• DATASET
- - - -

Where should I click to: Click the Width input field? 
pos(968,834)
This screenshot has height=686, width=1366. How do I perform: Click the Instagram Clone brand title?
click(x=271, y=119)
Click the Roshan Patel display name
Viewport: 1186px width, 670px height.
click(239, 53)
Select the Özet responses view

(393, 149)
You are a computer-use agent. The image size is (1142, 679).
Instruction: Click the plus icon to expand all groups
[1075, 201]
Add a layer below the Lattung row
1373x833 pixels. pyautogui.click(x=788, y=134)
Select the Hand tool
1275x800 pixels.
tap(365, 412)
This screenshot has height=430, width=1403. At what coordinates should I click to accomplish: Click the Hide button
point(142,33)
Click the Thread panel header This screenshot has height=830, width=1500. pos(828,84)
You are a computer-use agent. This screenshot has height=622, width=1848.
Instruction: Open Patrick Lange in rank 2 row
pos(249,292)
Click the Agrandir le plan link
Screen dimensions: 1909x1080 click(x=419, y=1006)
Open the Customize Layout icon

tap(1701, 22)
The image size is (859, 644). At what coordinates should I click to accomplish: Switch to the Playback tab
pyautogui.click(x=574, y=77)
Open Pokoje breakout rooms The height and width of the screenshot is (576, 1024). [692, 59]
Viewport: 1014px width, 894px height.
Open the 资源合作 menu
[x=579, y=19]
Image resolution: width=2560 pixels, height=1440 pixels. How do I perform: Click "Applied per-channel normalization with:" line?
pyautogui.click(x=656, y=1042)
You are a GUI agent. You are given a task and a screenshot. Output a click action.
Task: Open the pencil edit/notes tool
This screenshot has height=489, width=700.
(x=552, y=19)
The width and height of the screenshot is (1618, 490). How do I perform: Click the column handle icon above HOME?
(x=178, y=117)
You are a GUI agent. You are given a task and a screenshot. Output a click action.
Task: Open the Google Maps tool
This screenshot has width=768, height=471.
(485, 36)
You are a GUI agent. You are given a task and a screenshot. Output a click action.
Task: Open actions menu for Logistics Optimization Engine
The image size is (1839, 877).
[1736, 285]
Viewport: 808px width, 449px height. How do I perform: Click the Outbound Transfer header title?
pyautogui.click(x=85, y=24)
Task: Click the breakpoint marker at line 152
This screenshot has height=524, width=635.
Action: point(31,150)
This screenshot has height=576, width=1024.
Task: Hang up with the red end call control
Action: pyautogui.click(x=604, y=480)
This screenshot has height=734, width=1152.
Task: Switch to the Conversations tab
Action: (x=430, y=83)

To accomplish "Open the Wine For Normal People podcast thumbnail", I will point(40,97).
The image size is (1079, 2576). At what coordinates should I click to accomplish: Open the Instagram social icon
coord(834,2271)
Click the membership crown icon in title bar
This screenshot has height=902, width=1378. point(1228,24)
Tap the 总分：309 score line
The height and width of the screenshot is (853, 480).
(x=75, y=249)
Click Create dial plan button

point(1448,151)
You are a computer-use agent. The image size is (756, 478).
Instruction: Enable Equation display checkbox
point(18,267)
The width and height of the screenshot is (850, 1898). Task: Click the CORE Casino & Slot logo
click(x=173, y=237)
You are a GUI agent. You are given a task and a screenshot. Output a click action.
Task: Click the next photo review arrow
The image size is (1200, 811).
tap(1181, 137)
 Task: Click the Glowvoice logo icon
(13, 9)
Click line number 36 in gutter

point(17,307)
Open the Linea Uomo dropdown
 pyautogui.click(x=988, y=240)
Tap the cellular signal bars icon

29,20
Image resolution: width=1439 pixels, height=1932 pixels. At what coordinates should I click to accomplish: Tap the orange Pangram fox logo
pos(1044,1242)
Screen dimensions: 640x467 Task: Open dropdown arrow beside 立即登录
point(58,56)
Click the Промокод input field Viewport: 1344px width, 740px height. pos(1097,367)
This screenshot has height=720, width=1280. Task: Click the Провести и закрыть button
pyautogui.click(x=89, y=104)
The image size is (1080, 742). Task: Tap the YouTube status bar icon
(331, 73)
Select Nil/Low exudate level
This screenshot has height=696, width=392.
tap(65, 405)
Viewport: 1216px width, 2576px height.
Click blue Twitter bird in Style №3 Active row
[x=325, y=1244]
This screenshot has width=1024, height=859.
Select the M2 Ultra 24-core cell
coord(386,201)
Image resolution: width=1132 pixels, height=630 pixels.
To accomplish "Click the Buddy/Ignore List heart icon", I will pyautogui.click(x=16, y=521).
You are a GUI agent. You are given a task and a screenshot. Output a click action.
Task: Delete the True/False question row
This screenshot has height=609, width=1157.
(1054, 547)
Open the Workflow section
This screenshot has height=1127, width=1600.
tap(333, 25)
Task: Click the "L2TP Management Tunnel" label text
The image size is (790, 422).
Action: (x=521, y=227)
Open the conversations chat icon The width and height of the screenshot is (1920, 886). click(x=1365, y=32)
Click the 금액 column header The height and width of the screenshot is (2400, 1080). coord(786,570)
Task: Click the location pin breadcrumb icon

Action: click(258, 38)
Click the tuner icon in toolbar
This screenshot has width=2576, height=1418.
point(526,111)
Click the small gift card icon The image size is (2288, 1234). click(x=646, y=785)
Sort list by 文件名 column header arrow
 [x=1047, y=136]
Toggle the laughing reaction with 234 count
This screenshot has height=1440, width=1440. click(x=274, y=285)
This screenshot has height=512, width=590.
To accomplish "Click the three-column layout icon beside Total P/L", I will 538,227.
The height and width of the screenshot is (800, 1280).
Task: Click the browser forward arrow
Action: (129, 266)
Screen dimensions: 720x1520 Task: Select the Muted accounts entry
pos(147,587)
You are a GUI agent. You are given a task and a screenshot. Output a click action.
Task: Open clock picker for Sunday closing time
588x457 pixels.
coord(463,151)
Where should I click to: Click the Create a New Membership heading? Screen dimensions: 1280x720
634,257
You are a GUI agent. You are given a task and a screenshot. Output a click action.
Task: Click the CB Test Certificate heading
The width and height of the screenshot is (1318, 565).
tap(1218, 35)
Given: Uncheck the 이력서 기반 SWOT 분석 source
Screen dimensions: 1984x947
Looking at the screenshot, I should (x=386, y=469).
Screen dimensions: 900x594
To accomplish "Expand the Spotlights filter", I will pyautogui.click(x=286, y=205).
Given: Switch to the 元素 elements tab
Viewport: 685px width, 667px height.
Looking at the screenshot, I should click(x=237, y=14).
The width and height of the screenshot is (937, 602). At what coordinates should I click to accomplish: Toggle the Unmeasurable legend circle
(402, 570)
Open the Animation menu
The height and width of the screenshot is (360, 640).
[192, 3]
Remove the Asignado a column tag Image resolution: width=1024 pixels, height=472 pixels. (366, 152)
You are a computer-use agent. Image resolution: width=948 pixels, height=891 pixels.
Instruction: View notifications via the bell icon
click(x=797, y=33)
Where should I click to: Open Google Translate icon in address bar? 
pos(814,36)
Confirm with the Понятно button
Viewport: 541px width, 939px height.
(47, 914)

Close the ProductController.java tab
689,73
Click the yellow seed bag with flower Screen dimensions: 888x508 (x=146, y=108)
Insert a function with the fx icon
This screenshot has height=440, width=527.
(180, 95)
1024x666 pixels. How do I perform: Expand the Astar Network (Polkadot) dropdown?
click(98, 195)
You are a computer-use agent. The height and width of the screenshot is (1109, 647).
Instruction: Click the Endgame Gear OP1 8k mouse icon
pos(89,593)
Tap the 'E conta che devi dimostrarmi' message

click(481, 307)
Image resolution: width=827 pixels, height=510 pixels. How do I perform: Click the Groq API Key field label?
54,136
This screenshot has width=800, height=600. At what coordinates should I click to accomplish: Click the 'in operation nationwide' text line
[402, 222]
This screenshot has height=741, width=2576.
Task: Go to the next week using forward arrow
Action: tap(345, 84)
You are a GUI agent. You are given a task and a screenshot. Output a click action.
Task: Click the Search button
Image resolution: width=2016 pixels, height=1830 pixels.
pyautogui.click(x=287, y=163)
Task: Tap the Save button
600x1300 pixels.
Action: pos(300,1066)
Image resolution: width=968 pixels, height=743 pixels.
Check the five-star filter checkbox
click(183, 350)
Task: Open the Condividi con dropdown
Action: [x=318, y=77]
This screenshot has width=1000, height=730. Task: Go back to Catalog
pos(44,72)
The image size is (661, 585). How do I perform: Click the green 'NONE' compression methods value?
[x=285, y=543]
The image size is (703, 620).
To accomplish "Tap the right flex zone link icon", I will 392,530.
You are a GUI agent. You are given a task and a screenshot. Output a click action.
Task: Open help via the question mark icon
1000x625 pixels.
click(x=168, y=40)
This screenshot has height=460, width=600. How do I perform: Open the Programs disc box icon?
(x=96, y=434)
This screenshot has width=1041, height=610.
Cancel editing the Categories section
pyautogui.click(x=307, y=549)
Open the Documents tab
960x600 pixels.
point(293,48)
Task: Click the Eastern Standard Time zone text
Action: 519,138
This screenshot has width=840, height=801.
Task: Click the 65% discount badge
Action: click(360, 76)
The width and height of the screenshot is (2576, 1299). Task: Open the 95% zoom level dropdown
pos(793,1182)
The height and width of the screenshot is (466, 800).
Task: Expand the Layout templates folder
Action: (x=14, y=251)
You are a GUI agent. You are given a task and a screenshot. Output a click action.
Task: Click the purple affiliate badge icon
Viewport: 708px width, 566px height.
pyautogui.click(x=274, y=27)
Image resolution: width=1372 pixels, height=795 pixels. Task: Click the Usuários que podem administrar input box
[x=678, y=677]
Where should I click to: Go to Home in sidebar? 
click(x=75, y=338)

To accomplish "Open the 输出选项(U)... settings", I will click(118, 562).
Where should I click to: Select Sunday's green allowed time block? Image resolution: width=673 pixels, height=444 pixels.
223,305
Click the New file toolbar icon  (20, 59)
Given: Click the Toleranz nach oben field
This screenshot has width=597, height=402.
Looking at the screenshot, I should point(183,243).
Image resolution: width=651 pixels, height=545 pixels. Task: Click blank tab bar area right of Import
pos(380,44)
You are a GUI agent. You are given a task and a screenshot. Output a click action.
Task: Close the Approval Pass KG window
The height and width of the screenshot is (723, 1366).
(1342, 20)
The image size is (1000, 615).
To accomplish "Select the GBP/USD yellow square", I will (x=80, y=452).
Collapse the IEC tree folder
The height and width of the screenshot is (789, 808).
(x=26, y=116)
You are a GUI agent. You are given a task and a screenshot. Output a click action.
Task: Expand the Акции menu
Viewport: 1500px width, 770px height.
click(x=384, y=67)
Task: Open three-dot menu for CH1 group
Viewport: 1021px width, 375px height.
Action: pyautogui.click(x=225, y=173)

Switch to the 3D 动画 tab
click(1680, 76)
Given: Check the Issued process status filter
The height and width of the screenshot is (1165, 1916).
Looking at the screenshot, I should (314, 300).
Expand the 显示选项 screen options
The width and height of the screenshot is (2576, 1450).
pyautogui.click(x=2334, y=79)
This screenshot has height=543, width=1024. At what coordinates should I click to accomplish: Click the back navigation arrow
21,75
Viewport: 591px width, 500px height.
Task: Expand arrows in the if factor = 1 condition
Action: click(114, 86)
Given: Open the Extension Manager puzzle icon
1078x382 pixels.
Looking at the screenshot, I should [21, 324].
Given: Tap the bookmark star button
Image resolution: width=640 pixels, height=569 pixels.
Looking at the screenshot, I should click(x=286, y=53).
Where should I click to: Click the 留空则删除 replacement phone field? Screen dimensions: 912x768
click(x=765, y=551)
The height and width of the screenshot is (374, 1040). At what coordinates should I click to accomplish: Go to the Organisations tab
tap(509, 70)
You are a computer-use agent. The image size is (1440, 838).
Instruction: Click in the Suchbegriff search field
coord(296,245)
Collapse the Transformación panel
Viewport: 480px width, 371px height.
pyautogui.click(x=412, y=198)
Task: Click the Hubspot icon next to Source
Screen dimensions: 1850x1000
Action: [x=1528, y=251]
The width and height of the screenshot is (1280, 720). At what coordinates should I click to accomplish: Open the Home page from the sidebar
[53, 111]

- - - -

• WORK TO BE COMPLETED
Starting with the line containing "The width and height of the screenshot is (937, 602)." and going on through the line containing "pos(814,36)", rewrite every line of those items in full, with each coordinate value in the answers increased by 92.

• REPLY
The width and height of the screenshot is (937, 602). At what coordinates should I click to accomplish: Toggle the Unmeasurable legend circle
(494, 662)
Open the Animation menu
The height and width of the screenshot is (360, 640).
[284, 95]
Remove the Asignado a column tag Image resolution: width=1024 pixels, height=472 pixels. (458, 244)
You are a computer-use agent. Image resolution: width=948 pixels, height=891 pixels.
Instruction: View notifications via the bell icon
click(x=889, y=125)
Where should I click to: Open Google Translate icon in address bar? 
pos(906,128)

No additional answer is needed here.